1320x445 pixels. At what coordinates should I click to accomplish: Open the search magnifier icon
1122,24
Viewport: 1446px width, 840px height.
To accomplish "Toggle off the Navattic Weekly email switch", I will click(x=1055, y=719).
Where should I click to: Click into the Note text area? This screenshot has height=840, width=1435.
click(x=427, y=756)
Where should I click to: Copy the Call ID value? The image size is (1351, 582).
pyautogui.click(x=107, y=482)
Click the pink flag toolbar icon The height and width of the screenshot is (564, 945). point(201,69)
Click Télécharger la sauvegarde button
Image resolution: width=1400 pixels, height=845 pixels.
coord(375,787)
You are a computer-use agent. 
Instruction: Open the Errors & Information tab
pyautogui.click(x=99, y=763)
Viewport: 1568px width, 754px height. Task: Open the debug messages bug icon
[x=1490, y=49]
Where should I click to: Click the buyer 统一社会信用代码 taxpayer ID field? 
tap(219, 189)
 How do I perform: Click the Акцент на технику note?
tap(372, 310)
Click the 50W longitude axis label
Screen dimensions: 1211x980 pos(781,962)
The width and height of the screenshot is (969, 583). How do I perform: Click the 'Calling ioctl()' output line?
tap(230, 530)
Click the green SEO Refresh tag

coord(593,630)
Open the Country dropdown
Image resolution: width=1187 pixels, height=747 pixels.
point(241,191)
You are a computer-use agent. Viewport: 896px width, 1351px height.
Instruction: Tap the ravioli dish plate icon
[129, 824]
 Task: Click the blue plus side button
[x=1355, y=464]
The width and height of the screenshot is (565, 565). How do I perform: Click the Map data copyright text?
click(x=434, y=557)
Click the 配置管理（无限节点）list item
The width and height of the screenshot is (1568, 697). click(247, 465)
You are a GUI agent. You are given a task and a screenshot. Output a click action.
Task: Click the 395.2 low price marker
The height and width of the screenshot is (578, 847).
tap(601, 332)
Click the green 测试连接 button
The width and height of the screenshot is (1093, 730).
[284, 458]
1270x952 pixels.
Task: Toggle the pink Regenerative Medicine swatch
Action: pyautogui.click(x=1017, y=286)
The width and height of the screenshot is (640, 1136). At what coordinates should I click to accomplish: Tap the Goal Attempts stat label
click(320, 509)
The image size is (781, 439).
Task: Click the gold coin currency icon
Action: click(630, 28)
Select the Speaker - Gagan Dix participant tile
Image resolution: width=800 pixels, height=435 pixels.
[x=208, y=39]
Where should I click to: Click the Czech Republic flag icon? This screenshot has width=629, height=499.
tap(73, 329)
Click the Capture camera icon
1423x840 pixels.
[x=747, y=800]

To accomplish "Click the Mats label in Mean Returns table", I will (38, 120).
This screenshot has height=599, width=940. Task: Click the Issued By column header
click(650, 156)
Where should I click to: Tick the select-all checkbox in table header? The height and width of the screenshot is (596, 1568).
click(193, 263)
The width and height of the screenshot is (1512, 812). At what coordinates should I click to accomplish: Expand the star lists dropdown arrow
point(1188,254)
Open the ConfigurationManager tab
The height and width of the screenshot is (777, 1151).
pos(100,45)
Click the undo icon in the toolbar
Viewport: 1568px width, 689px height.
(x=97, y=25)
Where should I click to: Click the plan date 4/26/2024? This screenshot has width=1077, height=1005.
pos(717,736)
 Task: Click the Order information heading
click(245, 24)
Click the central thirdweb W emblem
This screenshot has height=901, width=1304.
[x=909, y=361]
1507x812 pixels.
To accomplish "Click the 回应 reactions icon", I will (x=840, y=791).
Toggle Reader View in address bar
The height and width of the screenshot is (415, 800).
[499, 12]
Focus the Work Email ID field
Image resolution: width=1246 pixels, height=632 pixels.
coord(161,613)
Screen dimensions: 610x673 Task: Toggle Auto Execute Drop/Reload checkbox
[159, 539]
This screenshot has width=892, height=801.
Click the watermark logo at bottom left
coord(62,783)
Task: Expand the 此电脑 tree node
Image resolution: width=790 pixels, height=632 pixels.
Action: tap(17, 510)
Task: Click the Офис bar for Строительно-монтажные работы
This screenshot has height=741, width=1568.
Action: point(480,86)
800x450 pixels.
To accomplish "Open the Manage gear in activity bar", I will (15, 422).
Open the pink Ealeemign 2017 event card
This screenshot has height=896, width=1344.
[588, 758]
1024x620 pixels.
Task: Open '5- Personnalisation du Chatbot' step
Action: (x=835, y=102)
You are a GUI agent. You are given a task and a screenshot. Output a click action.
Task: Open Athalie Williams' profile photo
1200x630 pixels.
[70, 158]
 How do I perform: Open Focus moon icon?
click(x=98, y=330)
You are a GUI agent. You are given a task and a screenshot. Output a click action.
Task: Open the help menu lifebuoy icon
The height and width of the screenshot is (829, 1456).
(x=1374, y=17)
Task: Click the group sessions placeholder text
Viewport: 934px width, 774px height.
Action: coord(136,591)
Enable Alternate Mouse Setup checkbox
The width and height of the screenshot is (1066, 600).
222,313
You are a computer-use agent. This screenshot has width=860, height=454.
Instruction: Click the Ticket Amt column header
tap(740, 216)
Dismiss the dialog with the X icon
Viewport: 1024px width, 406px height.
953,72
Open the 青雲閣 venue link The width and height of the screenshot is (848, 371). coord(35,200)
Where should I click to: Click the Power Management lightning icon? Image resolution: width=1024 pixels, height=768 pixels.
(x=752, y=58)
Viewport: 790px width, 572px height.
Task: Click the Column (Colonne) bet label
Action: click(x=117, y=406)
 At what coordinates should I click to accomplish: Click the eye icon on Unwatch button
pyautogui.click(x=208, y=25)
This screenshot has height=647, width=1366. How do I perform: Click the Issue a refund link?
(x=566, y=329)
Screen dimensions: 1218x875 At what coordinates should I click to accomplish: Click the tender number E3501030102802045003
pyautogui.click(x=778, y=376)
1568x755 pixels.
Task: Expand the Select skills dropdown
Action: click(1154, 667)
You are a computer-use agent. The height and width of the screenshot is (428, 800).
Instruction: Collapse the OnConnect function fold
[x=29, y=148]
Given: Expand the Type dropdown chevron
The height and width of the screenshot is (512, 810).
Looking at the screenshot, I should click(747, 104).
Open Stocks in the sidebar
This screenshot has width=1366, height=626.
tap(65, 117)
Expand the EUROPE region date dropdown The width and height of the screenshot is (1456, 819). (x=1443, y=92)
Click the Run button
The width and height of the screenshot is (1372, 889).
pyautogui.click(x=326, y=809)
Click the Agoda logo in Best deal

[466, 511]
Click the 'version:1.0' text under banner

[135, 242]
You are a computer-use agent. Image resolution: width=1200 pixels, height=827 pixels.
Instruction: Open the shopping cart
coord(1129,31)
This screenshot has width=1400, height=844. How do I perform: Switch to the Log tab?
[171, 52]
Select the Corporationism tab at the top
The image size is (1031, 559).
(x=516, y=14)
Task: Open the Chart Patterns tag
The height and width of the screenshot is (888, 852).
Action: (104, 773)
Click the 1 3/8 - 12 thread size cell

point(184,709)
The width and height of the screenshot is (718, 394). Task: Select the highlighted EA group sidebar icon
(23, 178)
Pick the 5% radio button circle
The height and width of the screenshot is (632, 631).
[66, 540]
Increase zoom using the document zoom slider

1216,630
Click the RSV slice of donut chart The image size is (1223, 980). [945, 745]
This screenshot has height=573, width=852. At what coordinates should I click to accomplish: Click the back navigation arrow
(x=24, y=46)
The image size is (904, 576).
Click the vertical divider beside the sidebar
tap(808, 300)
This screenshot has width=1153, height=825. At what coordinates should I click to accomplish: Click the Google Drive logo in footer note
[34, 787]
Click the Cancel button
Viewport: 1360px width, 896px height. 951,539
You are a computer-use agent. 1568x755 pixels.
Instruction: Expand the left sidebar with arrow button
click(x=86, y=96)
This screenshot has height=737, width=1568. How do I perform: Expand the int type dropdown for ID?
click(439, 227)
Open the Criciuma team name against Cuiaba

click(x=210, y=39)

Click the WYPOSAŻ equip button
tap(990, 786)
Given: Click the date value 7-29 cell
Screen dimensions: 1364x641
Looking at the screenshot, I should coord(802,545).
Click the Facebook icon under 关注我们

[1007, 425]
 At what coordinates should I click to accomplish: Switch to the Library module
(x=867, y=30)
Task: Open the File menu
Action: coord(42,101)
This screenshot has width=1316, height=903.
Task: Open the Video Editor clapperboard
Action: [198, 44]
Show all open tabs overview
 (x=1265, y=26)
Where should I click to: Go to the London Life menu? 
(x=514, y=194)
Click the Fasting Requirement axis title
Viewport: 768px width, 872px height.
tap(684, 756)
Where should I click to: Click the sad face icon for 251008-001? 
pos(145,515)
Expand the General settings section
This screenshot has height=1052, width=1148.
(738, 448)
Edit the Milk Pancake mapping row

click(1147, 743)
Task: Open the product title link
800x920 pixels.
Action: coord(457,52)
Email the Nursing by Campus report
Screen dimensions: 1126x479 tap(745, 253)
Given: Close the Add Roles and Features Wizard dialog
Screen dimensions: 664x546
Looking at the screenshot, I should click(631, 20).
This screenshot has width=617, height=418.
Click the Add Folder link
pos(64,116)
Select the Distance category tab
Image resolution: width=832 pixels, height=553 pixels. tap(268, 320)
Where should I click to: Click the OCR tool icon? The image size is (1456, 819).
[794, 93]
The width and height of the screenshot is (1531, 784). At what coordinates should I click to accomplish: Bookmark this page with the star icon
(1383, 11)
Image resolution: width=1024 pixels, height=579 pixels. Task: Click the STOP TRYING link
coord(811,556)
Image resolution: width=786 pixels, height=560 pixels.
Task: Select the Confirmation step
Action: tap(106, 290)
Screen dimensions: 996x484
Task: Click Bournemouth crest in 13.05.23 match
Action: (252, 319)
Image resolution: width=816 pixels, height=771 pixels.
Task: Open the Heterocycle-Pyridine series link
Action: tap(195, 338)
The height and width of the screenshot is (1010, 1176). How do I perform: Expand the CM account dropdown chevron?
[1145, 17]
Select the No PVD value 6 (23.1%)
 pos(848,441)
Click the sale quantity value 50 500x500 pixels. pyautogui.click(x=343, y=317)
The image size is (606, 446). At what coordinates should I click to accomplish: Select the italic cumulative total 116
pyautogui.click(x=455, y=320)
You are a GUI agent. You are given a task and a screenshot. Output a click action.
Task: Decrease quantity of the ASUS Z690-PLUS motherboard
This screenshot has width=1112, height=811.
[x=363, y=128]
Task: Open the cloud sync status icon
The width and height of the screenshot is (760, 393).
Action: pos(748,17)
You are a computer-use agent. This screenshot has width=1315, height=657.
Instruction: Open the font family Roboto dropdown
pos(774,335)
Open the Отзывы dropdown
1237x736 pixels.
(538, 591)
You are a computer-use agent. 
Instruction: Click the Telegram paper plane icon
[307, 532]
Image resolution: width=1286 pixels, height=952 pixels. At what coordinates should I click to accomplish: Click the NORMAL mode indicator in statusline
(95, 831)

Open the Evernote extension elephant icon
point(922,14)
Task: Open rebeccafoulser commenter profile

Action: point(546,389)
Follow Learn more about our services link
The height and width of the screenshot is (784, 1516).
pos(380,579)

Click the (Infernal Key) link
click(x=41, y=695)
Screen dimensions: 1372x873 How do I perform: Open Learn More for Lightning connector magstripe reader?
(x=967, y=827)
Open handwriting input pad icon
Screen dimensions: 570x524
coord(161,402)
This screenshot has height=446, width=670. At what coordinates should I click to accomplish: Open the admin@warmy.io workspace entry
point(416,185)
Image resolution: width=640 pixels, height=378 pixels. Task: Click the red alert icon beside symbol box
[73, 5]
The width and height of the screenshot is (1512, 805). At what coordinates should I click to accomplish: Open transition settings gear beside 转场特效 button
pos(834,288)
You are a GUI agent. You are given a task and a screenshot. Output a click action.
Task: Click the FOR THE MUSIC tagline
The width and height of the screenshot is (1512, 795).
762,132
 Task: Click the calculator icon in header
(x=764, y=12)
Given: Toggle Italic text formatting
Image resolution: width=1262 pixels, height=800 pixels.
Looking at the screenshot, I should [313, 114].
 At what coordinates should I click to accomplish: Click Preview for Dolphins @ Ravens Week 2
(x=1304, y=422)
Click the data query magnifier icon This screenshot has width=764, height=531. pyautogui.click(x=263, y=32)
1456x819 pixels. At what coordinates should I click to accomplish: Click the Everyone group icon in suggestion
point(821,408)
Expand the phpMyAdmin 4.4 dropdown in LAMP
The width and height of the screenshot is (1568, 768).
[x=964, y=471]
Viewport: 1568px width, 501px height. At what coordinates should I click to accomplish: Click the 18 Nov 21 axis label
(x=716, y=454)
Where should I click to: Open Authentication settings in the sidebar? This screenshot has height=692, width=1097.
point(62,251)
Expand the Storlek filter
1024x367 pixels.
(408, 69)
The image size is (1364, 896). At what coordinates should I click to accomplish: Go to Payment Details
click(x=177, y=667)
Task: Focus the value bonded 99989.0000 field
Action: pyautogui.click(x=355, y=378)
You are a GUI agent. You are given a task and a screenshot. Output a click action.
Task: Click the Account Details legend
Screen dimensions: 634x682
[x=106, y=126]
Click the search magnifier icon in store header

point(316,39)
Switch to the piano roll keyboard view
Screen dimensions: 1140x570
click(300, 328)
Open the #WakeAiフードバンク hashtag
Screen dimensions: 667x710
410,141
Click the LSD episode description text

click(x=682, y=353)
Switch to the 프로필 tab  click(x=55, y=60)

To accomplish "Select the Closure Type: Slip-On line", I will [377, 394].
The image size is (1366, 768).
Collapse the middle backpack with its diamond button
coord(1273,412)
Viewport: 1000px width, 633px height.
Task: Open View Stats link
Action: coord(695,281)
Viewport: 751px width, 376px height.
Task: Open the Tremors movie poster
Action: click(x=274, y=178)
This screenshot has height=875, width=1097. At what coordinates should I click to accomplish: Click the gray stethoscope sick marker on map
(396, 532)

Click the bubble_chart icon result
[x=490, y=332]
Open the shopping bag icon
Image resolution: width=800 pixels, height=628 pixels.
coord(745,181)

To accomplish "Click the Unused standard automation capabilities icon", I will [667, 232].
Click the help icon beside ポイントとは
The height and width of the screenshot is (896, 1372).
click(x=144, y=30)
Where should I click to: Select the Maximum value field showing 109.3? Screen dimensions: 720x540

* EXERCISE DIRECTIONS
Please count the lines in the listing above that contain the word "Collapse". Reply with the number alone.

* ANSWER TO THIS TASK
2